La cofondatrice de L’Auberté se souvient d’un moment particulièrement émouvant: «Une professeure de la Haute école de musique de Genève est venue à L’Auberté avec quelques élèves. A la fin de leur séjour, nous avons organisé un mini-concert de musique de chambre afin que les étudiants puissent confronter leur travail au public. Un de nos voisins – qui a plus de 80 ans – est venu en précisant que c’était uniquement pour me faire plaisir, car ce n’était pas son style de musique. A la fin du concert, il avait les larmes aux yeux. Jamais il n’avait écouté de musique classique en direct. Ce fut pour lui une découverte absolue. J’adore l’idée de se faire rencontrer des mondes différents.»

Après la pandémie, en 2022, l’idée a surgi d’organiser des concerts en partenariat avec le Cinéma Royal à Sainte-Croix qui met gratuitement la salle à disposition et prend en charge la communication, notamment les affiches. Ces concerts ont lieu en principe tous les troisièmes vendredis du mois sauf pendant les vacances d’été.

Tous les styles

Baptiste Rosenfeld, régisseur professionnel, s’occupe du son, l’association prête le matériel de sonorisation. Nathalie Recking se charge de la programmation et fait le lien avec les artistes choisis principalement dans le sérail régional. La programmation est variée: «Dans tous les styles de musique, il y a d’excellents musiciens. Quand on me dit je n’aime pas le jazz, je n’aime pas le rock, je n’y crois pas trop, car dans chaque style de musique, il y a des propositions artistiques très intéressantes. »

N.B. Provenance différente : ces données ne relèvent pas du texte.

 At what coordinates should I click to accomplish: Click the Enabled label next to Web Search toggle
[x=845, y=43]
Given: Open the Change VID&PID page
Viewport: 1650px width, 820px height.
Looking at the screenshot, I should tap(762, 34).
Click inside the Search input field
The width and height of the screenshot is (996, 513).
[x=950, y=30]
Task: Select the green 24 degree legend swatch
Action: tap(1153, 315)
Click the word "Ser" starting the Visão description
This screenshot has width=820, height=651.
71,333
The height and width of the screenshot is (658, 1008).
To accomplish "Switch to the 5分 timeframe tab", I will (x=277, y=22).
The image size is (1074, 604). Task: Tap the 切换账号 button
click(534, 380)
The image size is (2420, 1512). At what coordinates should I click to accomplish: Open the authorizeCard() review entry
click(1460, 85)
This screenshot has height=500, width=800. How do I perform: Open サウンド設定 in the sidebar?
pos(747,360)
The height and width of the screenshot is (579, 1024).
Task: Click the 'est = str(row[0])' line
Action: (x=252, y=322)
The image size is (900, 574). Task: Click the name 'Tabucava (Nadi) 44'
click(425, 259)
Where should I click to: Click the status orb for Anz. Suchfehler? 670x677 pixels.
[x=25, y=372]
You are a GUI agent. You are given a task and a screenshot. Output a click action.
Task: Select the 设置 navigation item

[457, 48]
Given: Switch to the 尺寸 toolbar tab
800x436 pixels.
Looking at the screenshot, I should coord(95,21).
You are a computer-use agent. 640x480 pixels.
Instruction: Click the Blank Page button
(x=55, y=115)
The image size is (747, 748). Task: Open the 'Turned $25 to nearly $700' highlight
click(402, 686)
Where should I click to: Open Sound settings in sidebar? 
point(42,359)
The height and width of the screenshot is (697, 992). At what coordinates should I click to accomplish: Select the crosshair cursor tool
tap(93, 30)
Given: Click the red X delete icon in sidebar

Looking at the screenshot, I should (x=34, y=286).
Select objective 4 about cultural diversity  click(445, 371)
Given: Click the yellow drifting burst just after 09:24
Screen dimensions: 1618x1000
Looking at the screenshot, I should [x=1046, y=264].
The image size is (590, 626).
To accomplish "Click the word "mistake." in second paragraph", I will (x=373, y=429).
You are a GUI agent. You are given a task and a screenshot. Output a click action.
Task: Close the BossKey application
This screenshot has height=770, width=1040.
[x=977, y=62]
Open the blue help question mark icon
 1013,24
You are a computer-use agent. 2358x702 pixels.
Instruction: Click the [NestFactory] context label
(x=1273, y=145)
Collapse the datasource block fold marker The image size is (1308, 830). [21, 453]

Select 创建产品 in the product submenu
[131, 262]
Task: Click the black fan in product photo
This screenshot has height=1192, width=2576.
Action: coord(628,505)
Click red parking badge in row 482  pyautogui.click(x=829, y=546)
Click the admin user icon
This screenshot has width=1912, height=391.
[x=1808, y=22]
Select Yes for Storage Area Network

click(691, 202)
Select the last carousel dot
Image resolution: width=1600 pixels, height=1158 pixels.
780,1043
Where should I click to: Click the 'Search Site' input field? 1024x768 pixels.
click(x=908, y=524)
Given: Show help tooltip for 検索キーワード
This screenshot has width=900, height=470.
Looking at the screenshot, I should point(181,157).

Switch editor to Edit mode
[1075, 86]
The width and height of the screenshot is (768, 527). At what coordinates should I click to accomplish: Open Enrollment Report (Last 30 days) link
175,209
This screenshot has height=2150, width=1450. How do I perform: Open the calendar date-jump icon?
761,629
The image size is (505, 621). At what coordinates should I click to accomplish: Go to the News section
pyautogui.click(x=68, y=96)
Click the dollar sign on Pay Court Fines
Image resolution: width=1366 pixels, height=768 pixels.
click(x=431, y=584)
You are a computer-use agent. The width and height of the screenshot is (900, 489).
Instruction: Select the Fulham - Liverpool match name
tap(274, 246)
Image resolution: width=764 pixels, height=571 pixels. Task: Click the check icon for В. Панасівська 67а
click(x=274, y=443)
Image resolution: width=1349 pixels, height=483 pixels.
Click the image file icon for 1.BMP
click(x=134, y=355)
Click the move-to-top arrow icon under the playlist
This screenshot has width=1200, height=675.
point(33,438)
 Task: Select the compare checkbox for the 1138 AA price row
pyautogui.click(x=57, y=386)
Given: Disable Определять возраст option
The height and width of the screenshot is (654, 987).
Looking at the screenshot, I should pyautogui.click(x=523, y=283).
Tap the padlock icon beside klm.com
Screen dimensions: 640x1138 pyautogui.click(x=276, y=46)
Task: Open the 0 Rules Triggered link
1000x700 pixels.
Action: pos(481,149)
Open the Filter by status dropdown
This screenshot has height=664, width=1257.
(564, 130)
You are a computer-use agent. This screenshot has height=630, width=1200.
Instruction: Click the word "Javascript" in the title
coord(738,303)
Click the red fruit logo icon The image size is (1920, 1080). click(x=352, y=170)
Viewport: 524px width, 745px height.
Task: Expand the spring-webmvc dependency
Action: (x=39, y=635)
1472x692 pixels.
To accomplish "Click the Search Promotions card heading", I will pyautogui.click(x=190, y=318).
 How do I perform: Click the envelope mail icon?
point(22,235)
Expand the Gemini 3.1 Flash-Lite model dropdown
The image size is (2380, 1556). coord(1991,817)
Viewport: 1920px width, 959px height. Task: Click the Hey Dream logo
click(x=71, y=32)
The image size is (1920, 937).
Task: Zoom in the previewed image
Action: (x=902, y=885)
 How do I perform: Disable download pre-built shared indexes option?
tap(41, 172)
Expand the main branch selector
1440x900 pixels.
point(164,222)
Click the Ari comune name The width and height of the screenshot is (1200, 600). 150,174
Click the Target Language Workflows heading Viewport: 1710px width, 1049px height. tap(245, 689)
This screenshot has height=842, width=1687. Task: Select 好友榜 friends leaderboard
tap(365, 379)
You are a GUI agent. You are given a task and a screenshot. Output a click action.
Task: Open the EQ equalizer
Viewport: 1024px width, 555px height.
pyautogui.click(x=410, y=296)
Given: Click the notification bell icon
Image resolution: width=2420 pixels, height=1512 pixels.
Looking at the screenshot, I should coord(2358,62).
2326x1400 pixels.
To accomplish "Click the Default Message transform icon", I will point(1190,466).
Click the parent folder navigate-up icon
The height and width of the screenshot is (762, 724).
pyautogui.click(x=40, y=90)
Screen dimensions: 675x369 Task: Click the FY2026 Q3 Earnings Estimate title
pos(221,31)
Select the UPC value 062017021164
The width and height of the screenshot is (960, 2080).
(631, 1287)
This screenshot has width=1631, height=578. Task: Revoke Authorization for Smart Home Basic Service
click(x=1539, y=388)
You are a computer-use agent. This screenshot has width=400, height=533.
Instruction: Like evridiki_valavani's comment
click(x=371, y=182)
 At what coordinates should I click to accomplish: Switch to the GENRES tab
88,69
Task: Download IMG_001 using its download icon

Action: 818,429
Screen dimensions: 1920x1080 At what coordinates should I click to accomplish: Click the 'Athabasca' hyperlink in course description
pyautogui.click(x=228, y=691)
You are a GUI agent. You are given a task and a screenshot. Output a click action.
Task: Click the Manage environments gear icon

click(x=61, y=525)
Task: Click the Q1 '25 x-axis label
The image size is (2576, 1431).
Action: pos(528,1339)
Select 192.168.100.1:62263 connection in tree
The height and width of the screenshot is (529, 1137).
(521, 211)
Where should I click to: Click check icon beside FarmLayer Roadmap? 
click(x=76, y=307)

Le public présent varie entre 15 et 100 personnes. Le prix est libre: «C’est important pour nous que chacun puisse participer à la mesure de ses moyens. L’argent ne doit pas être un obstacle», justifie Nathalie Recking.


Résidence d’artistes en suspens

En octobre dernier, L’Auberté a dû suspendre ses résidences d’artistes sur l’ordre préfectoral à la suite d’une dénonciation municipale. Lors de la séance du Conseil communal de Sainte-Croix de décembre, la conseillère communale Verte Marion Tanner a jugé cette décision décevante: «Cette résidence d’artistes contribue au rayonnement de notre commune.»  Le municipal Lionel-Numa Pesenti a répondu qu’une mise en conformité de l’affectation était nécessaire comme c’est le cas pour n’importe quelle entreprise dès lors que l’usage du site n’était plus exclusivement privé. Ce qui n’a pas manqué de surprendre L’Auberté, qui n’a aucune activité commerciale, mais purement associative et bénévole. La participation libre des résidents sert à financer du matériel. L’Auberté travaille maintenant à mettre en œuvre les mesures exigées qui lui permettront d’accueillir à nouveau normalement cet été des résidences d’artistes, toutefois sans public, puisqu’à partir de 20 personnes, les normes sont encore plus strictes.


Exploratrice de nos racines folkloriques

Violoniste touche-à-tout, Nathalie Recking a un parcours de musicienne qui sort des sentiers battus. En dehors de ses projets musicaux éclectiques, elle enseigne la musique dans une école primaire. De formation classique, elle parcourt depuis son enfance les parquets de danse.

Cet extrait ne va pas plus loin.